ДАННЫЙ ОТРЫВОК ▸
-------------------------
Когда я первый раз пришел на митинг, для меня это стало определенным шоком. Со сцены в центре Москвы Борис Немцов через микрофон говорил, что Путин — вор, и вся толпа скандировала это вместе с ним. Я не думал, что это можно так открыто говорить. Тот митинг меня воодушевил, и я начал ходить на все возможные мероприятия, занимался агитацией перед выборами.
Сейчас я уверен, что те митинги сыграли в жизни страны значительную роль. С них начались существенные изменения. Конечно, ситуация не улучшилась, а наоборот.
Но кое-что прояснилось: раньше подлинная позиция власти была завуалирована для большей части населения, а после тех событий многое стало очевидно. Выкристаллизовалась оппозиция, те самые 14%.
Люди стали общаться между собой, обсуждать актуальную повестку, а власть в ответ начала с ними бороться. Была принята серия репрессивных законов, нарушающих Конституцию. Спокойная жизнь прекратилась, но и оппозиционно настроенные люди поняли, что могут бороться, что их много, а не каждый сам по себе. Каждый седьмой придерживается схожих взглядов, и есть общие цели!
Более того, я считаю, что война в Украине — это тоже результат тех митингов. Путин понял, что ему нужно как-то поменять свою политику, проявить активность, потому что дальше сидеть спокойно не получится. И решил прибегнуть к проверенному многими до него способу — "маленькой победоносной войне".
— Вопрос Украины, наверное, самый острый на данный момент. Общество поляризовано по этому вопросу, оппозицию он тоже расколол. Кроме того, люди потеряли интерес к демократической повестке. Как в такой ситуации искать общий язык?
— Это очень сложный вопрос, фактически неразрешимый. Раньше деление общества по политическим взглядам хотя бы было понятным: были те, кто против Путина, и те, кто за него. А сейчас те, кто против Путина, тоже разделились на тех, кто за Крым, и тех, кто против. А любые разногласия в оппозиции, конечно, на руку властям.
Это в первую очередь вопрос мировоззрения, а его исправить очень трудно. Тому, кто лоялен к Путину, его недостатки доказать очень трудно — он не готов слышать. Из одного лагеря в другой практически никто не переходит. Точно так же и с Крымом. Если человек "за Крым", не сработают уже никакие убедительные доводы. К слову, и у тех, и у других есть доводы в пользу своей точки зрения.
Мне казалось, все упирается в какие-то базовые ценности, в воспитание. Но от чего они зависят, не ясно. Вероятно, не от школы, не от эпохи, потому что есть молодые люди 18-20 лет, которые оценивают ситуацию так же, как и я. А есть, наоборот, люди 40-50 лет, которые воспитывались в той же советской школе, и, казалось бы, у нас должно быть общее мировоззрение, но это не так.
Если общий язык будет найден, то произойдет это очень нескоро. Пока поляризация только нарастает, разные группы все больше дистанцируются друг от друга, между ними умышленно разжигается вражда.
-------------------------
ПОСТАВЛЕННАЯ ЗАДАЧА A ▸
Ответьте по отрывку на вопросы:
(i) Кто говорил со сцены в центре Москвы, что Путин — вор?
(ii) Какой процент составляет выкристаллизовавшаяся оппозиция?
(iii) На какие две группы разделились противники Путина?
ПОСТАВЛЕННАЯ ЗАДАЧА B ▸
Перечислите все географические названия, которые встречаются в отрывке. Каждое укажите один раз в именительном падеже.
-------------------------
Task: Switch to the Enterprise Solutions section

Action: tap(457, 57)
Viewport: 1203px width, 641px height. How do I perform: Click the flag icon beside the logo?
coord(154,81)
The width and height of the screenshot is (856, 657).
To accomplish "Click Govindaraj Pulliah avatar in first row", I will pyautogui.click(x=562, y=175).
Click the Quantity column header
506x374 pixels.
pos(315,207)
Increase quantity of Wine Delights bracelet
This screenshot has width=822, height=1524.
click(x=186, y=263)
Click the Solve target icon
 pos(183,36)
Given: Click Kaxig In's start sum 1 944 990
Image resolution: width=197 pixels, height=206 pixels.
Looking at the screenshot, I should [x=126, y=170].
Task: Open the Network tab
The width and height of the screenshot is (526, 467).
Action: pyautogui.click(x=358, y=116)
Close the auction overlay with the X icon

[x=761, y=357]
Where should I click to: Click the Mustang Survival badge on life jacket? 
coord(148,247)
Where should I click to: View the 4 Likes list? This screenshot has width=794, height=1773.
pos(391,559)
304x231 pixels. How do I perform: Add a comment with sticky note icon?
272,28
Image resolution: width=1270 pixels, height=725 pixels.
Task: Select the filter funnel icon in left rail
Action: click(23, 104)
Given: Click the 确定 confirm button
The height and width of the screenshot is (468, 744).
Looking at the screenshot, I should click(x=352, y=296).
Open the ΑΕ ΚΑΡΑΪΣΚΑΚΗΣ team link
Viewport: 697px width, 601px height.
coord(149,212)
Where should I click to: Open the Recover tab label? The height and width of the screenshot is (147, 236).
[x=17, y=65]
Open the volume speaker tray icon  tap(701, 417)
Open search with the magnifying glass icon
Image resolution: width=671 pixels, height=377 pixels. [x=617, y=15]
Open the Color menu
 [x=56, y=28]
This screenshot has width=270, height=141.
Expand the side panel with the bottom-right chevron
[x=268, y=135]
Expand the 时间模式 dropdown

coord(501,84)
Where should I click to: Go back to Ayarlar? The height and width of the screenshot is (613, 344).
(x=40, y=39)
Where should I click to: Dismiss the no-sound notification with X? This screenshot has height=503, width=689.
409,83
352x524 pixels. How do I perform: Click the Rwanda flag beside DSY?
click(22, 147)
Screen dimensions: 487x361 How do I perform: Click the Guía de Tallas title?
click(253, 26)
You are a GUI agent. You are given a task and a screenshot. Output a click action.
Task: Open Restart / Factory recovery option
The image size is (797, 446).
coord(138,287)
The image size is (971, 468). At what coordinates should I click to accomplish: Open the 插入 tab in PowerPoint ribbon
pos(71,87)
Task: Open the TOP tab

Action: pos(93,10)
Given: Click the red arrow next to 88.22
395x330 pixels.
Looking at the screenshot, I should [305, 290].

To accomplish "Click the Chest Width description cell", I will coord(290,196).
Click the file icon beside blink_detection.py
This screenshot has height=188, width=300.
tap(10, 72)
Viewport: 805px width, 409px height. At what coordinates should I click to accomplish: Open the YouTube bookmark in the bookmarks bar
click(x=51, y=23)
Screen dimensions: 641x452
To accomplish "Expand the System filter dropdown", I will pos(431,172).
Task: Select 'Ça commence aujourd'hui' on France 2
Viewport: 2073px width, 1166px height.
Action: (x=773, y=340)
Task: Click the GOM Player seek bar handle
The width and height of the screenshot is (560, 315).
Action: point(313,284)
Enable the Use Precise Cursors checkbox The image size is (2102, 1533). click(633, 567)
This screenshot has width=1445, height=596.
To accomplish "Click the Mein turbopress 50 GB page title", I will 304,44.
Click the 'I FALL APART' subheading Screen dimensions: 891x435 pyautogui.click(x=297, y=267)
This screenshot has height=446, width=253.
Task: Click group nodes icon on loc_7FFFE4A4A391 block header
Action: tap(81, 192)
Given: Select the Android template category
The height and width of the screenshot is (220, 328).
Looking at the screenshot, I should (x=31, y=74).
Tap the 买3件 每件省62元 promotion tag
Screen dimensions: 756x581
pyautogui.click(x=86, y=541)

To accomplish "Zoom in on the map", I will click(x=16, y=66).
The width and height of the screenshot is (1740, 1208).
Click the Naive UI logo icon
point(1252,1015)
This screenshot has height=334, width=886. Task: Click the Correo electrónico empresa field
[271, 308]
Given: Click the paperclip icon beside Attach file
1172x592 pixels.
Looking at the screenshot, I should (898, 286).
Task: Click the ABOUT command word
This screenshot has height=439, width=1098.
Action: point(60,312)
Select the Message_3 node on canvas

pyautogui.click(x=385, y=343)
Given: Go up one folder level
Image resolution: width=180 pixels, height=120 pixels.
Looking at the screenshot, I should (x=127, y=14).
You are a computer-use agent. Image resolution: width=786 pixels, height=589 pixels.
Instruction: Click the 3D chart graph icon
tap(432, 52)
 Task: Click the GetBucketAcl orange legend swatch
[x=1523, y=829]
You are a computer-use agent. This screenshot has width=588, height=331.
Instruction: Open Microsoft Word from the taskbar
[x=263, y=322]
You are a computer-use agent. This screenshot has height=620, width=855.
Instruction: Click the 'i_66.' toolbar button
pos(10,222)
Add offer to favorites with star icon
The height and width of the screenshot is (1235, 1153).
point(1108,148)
-------------------------
ПИСЬМЕННЫЙ ОТВЕТ A ▸
(i) Борис Немцов.
(ii) 14%.
(iii) На тех, кто за Крым, и тех, кто против.

ПИСЬМЕННЫЙ ОТВЕТ B ▸
Москва, Украина, Крым.